# Tau Battlesuit conversions



## Darkseer (Dec 2, 2008)

As I'm snowed in at home today, I've been up bright and early chopping up Tau Battlesuits.

This tau battlesuits squad has burst cannon and missile pod. The one at the back needs some better posing. The arms and heads haven't been glued on yet. I need to undercoat them first.










Have a butchers at my blog for the complete tau battlesuit conversions guide


----------



## humakt (Jan 2, 2008)

Very nice conversions, and I like the guide. 

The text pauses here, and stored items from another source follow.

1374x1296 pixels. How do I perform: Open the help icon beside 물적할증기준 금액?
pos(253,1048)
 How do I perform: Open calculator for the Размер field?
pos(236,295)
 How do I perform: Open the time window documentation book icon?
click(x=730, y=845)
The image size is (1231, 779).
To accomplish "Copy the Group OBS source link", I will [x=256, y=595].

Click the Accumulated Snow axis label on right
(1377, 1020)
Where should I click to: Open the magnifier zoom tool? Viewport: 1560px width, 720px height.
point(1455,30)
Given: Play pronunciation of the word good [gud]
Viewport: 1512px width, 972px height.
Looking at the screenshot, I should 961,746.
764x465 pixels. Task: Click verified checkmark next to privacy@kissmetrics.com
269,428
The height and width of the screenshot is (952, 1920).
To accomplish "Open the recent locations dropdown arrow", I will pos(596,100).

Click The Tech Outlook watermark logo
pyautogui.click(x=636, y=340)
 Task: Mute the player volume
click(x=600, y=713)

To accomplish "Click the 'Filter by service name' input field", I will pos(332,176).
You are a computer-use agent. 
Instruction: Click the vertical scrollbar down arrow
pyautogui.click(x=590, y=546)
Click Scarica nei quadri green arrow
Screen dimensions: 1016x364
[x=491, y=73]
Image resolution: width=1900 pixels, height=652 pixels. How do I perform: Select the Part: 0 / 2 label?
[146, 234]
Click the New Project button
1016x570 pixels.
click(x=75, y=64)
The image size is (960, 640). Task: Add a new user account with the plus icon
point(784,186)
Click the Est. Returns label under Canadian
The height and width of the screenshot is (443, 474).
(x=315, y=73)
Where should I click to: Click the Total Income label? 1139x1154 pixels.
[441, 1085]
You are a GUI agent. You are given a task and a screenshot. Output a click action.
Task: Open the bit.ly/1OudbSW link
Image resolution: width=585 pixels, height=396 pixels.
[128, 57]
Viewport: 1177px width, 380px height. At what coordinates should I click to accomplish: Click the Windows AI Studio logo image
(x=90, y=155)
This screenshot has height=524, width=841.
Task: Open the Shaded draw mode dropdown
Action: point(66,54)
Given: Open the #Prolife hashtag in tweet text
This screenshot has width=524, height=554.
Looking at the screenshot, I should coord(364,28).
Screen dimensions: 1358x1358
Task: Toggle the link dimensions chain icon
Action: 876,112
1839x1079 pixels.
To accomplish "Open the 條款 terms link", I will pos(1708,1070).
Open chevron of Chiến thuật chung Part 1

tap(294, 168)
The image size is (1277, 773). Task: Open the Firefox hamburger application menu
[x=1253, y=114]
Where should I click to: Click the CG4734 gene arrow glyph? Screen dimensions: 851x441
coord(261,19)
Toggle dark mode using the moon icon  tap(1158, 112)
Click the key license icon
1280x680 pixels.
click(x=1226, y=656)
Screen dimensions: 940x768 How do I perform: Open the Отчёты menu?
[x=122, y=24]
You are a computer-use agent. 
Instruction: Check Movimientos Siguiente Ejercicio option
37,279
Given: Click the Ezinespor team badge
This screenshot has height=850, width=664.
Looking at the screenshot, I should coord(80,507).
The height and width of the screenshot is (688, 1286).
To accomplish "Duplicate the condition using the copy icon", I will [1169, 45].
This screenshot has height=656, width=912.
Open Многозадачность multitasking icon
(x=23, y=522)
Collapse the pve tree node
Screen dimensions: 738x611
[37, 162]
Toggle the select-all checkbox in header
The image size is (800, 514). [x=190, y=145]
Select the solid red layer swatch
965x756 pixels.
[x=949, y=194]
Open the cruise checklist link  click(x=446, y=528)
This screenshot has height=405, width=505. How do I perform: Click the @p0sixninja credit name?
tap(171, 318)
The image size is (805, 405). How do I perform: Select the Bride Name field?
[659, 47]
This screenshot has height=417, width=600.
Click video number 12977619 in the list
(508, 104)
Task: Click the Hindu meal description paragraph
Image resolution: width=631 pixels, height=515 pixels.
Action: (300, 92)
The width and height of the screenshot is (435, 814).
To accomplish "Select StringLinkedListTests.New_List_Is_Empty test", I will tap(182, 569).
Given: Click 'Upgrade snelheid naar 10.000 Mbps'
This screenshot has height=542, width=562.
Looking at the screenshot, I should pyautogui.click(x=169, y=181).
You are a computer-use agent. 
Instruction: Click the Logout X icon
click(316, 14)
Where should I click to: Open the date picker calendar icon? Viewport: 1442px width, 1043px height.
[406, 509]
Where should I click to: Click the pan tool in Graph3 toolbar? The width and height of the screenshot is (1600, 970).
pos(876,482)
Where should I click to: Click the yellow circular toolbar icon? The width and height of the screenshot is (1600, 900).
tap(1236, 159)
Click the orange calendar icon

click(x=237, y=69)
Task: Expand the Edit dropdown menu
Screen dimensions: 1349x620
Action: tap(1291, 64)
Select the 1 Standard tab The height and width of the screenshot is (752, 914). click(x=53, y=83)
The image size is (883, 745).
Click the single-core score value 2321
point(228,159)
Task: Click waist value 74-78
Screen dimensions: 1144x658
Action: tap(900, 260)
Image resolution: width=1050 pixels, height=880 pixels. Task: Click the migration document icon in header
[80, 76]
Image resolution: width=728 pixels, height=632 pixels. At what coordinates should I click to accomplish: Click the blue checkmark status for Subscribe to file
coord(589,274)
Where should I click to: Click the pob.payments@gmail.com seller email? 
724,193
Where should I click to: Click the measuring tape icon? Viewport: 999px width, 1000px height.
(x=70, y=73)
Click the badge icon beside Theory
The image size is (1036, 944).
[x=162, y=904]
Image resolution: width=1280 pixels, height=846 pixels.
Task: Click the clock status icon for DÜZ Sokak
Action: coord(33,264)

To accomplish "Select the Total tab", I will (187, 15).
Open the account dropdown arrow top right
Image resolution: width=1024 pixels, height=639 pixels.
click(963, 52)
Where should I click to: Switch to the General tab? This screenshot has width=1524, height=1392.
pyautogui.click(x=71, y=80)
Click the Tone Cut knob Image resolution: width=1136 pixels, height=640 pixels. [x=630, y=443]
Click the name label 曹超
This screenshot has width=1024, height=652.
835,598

Colour scheme and painting on the model is excellent. Are you going to piant the missles in the pod or leave them to blend in with the model? Not a critism just a question.


----------



## Exodus (Nov 12, 2008)

i realy like the asault cannon / burst cannon may be stealing that


----------



## Darkseer (Dec 2, 2008)

humakt said:


> Very nice conversions, and I like the guide.
> 
> Colour scheme and paintingon the modle is excellent. Are you going to piant the missles in the pod or leave them to blend in with the model? Not a critism just a question.


Thanks very much.
I just leave it to blend in. It's quite clear what it is.


----------



## Stella Cadente (Dec 25, 2006)

much better looking than the normal crappy burst cannon


----------



## Darkseer (Dec 2, 2008)

Thanks Stella. I think that's the first time I've seen you say something nice to me


----------



## The Wraithlord (Jan 1, 2007)

Oh yeah I like those, both the conversions and the paint job.


----------



## Trandoshanjake (Jul 22, 2008)

Bah, we have near-identical paintjobs, hehe. Great conversions, by the way, I may steal that burst cannon aswell.


----------



## Darkseer (Dec 2, 2008)

Go for it. Just let everyone know where you got it


----------



## cheesy (Feb 4, 2008)

The burst cannons look awsome and how did u get ur colour scheme


----------



## chromedog (Oct 31, 2007)

Looks good.

I had a similar idea, and wasn't sure how it would look.
(I run a near-future rpg campaign with power armour and police-actions) and had sketched out a "police" or paramilitary armour with the same payload. 

Kudos for pulling it off.


----------